US life insurers should view new regulatory reporting changes as a way to strengthen their companies or face cost and talent management challenges, according to Towers Watson.
The firm conducted a survey that explored life insurers' preparation to comply with current and emerging regulatory requirements and the impact these new regulations would have on business operations.
Towers Watson polled 20 life insurance chief financial officers and the survey addressed requirements for the International Financial Reporting Standards (IFRS) 4 Phase 2; National Association of Insurance Commissioners (NAIC) Own Risk and Solvency Assessment (ORSA); NAIC Valuation Manual (VM) 20; Actuarial Guideline (AG) 38, revisions for 8D and 8E; and Statement of Statutory Accounting Principles (SSAP) 102/92.
Jack Gibson, managing director of life insurance consulting at the firm said: 'The looming challenges are evident. Preparing for [the regulatory requirements] provides insurers with a great opportunity to assess reserving and capital, reporting functions and enterprise risk management. They can also use it to re-evaluate whether new talent is needed, or existing talent can be further challenged with new responsibilities.
'The complexity of these new life insurance regulatory requirements makes it imperative that insurers understand exactly how these changes will alter everything in their business - from supplementary reporting to capital financing for products such as universal life with secondary guarantees and term insurance.'
However, the survey found that only a small number (13%) of CFOs report that key personnel were experts in each of the regulatory reporting requirements examined in the survey, while slightly over one quarter (27%) understood the basics for each initiative.
Gibson added: 'Even if CFOs have people who know the intricate details of these regulations and are able to focus on near-and long-term planning for financial functions, that planning will be easier if CFOs are well-informed on the life insurance regulatory changes.
'But according to our results, the majority understand just the basics, or have a low level knowledge-base on most of the reporting requirements.'
The survey also highlighted that 80% said they would draw on a combination of maintaining technological knowledge in-house, with at least some outsourcing to comply with the IFRS 4 Phase 2 framework. However, CFOs expect to make only moderate, if any, changes to current staffing levels to address the new reporting requirements.
The firm added that all new regulations were likely to cause changes to insurers' current software models production processes. Over half (56%) of the CFOs surveyed expect major changes to product design and pricing for universal life (UL) with secondary guarantees.

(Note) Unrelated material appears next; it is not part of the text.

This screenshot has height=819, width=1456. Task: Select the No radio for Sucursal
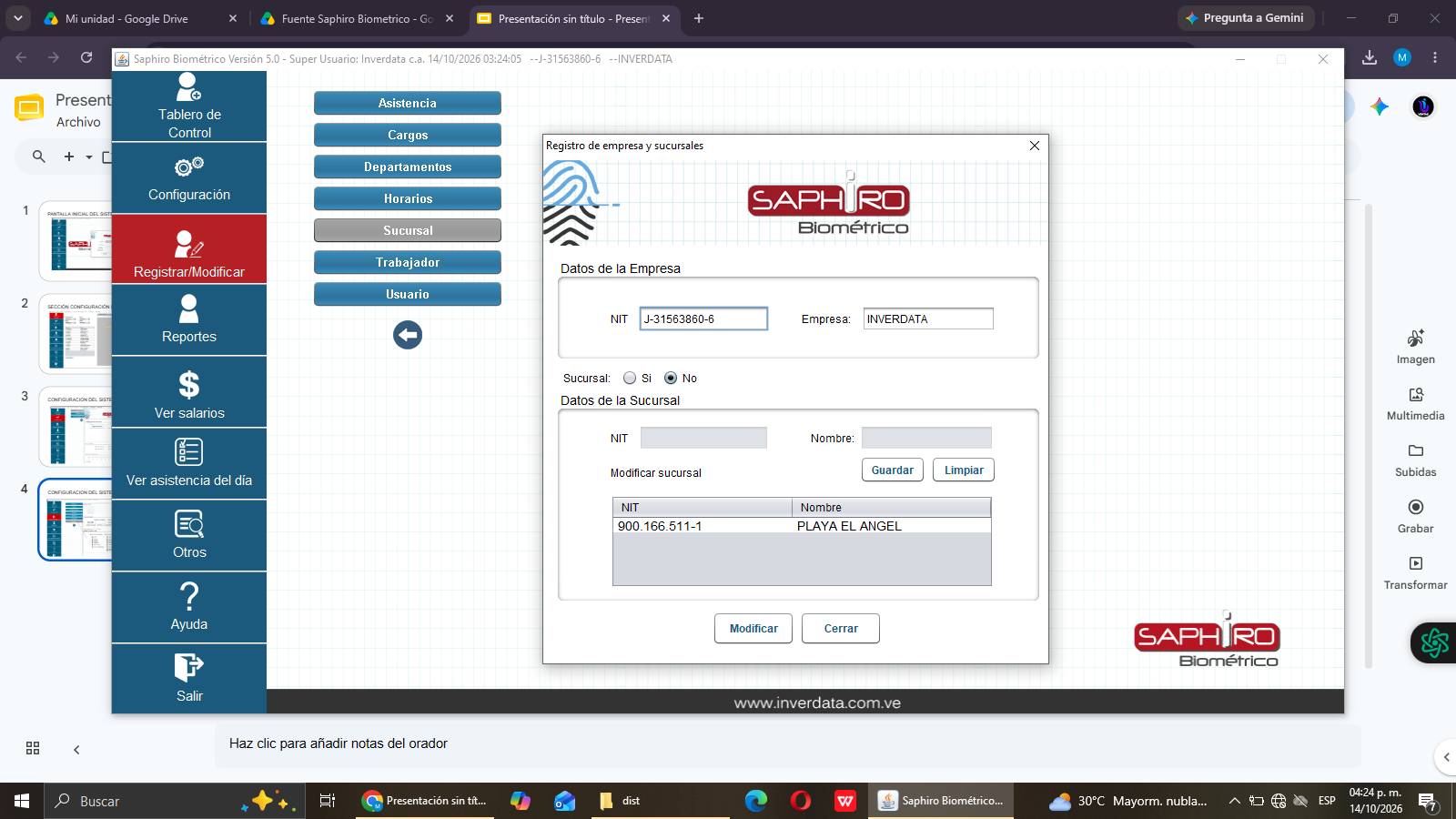pyautogui.click(x=671, y=378)
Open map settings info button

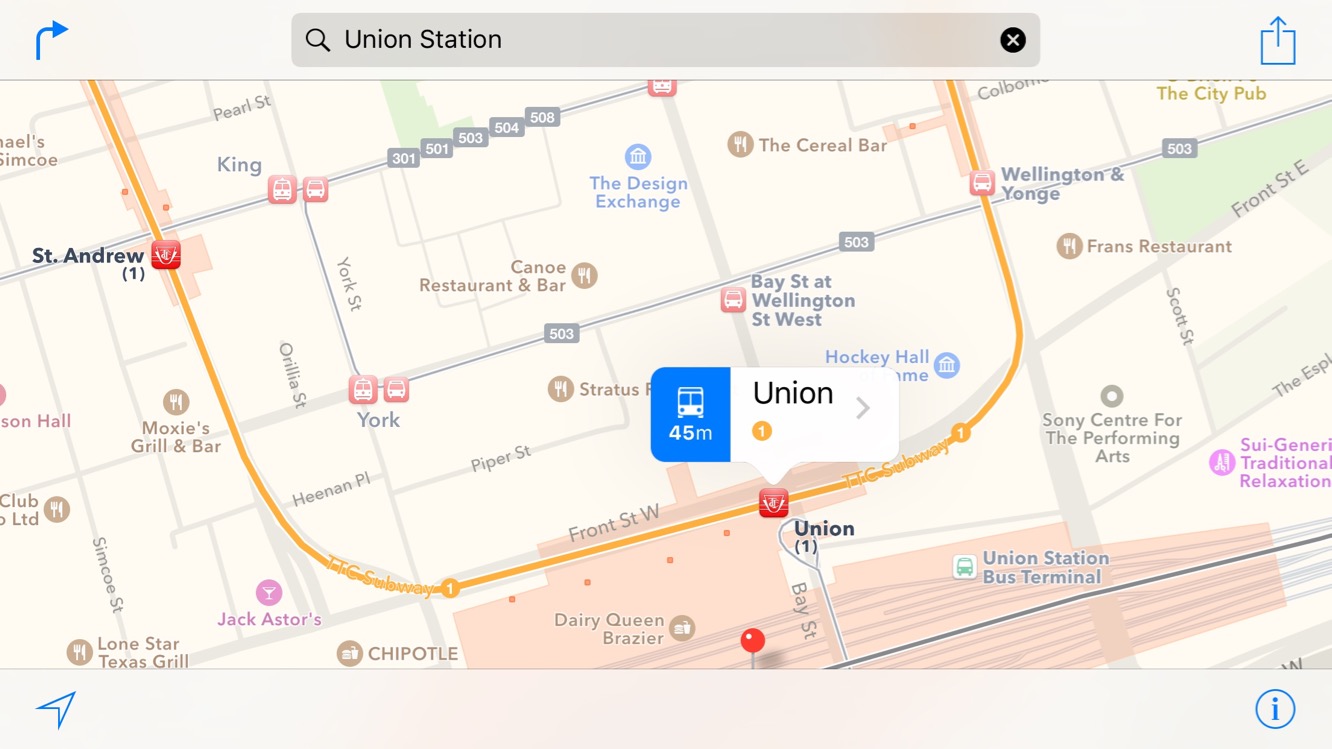pyautogui.click(x=1275, y=709)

Gibson said insurers that are able to create systems flexible enough to incorporate these new changes and adapt to future changes would be best positioned to manage software-related costs.
Meanwhile, most CFOs expect to make at least moderate changes to their governance, process and controls in response to all five regulations, but more than 60% anticipate implementation challenges.
The firm said it was 'remarkable' that many insurers didn't have significant controls and governance in place to meet these new requirements.